Commercial vehicles overdriving is a serious problem in Australia. The Sydney Morning Herald reported in their feature on truck safety that while long-haul drivers are required by law to record driving hours “there are grey areas”. Truck drivers were also found to be working extra hours that weren’t being logged, despite companies being able to track their trucks via GPS.
In the U.S. the issue of driving past the legal Hours of Service (HoS) has been resolved through a new mandate called the Electronic Logging Device (ELD) Final Rule. Fleetmatics state that the rule was created by the U.S.' Federal Motor Carrier Safety Administration (FMCSA) as part of an initiative to improve road safety by keeping all service trucks compliant to certain regulations. For one, the law mandates that all drivers operate only within their allotted time frame.

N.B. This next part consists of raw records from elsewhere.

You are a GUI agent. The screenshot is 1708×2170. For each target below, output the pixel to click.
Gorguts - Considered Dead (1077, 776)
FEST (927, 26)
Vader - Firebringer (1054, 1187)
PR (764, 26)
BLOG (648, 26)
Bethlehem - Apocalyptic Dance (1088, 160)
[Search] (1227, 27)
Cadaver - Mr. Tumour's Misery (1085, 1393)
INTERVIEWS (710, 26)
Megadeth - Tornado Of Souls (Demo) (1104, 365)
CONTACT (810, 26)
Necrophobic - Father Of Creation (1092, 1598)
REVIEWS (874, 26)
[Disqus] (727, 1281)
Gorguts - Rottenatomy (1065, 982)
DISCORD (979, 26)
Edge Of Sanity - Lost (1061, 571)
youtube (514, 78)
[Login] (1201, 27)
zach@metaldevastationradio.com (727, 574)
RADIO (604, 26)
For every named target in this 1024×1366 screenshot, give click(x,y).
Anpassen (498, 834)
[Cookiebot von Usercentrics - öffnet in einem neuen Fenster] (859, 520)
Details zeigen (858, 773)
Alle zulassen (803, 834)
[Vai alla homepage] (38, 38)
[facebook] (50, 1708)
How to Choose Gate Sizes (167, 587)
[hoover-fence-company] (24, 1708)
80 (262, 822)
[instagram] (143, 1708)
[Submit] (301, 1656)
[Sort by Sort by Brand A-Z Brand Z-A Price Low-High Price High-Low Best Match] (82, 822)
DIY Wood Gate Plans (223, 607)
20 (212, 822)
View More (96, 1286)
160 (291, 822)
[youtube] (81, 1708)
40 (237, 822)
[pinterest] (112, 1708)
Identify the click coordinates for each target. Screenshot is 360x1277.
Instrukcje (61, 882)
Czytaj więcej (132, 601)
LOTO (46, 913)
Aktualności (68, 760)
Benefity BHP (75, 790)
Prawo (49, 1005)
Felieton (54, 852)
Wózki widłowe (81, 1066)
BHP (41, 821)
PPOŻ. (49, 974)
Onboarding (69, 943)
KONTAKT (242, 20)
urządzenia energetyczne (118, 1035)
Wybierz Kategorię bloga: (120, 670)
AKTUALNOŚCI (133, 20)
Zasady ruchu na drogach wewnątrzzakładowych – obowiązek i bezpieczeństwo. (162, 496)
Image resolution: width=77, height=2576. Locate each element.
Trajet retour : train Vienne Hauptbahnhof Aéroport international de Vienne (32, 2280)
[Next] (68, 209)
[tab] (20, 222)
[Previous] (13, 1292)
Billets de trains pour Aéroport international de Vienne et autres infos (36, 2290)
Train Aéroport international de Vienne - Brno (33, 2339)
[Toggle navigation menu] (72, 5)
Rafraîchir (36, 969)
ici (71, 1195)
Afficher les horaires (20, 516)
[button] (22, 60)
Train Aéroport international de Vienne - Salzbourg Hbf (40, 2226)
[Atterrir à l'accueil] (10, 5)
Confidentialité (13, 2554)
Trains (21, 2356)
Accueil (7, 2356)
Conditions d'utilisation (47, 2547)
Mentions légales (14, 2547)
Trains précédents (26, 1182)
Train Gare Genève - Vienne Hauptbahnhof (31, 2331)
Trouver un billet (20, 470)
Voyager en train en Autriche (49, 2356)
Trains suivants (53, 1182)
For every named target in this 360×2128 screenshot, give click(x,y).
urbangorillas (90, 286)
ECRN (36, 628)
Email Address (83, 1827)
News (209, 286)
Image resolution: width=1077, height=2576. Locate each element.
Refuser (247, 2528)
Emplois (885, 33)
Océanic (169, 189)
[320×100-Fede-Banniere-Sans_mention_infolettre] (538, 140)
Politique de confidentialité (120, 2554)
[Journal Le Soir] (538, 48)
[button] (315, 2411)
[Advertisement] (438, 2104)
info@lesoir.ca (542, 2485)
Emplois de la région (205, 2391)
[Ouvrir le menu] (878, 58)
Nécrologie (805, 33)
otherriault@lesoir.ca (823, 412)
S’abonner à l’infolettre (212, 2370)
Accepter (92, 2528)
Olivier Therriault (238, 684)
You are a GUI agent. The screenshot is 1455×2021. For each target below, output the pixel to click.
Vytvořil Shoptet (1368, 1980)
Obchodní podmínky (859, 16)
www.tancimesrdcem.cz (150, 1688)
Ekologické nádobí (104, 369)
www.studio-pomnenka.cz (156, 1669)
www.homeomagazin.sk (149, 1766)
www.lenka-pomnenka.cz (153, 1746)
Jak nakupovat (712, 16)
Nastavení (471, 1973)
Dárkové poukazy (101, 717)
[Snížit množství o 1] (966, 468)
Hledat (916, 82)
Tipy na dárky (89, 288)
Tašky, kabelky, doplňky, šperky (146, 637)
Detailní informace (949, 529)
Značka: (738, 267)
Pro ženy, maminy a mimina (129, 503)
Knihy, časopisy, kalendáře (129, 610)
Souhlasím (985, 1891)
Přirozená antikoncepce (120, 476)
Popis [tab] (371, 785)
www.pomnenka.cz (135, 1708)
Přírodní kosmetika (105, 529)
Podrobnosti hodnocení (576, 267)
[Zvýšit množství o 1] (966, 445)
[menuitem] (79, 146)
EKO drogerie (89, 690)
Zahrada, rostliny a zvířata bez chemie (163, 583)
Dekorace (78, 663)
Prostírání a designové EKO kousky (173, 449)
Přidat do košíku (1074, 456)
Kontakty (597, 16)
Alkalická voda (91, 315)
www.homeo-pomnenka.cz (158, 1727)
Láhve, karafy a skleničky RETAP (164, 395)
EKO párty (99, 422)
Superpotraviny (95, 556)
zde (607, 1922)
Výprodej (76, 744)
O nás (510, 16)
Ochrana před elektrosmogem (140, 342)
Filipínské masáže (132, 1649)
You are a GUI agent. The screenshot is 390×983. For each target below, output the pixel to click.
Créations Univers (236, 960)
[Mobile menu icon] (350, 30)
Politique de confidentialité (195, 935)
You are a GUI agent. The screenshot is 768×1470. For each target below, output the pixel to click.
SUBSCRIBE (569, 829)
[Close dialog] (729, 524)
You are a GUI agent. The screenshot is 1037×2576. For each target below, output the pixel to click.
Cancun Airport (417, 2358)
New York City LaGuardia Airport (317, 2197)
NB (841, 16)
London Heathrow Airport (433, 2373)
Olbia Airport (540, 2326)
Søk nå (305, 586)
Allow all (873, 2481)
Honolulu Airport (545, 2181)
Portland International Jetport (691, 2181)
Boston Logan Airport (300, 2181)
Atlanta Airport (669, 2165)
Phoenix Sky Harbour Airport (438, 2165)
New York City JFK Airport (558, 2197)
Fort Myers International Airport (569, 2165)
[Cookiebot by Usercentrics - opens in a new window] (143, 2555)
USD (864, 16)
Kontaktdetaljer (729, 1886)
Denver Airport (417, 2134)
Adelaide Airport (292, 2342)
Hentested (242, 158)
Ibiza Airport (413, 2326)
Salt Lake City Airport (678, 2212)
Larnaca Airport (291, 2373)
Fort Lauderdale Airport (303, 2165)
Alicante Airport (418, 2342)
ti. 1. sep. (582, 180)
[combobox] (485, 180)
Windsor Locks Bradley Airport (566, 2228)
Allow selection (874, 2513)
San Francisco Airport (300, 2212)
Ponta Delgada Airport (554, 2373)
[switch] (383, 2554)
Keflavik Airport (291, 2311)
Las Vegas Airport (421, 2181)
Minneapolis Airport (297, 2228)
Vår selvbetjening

Drivers will no longer be able to log their journeys, as the ruling requires that commercial vehicles install a device that automatically tracks distances and time. Trucks will be monitored in real time so that fleet managers can alert drivers if they're about to commit a violation.
The ELD Final Law will take in effect in December 2017, and it is hoped that it will lessen truck-related incidents caused by overdriving. Australia should implement something similar given the alarming rate of the country's road rage incidents.
Remember to keep your cool on the road. Road rage incidents can be easily avoided with effort from all road users. Road safety will only increase if everyone has the resolve to stay courteous and calm on the road.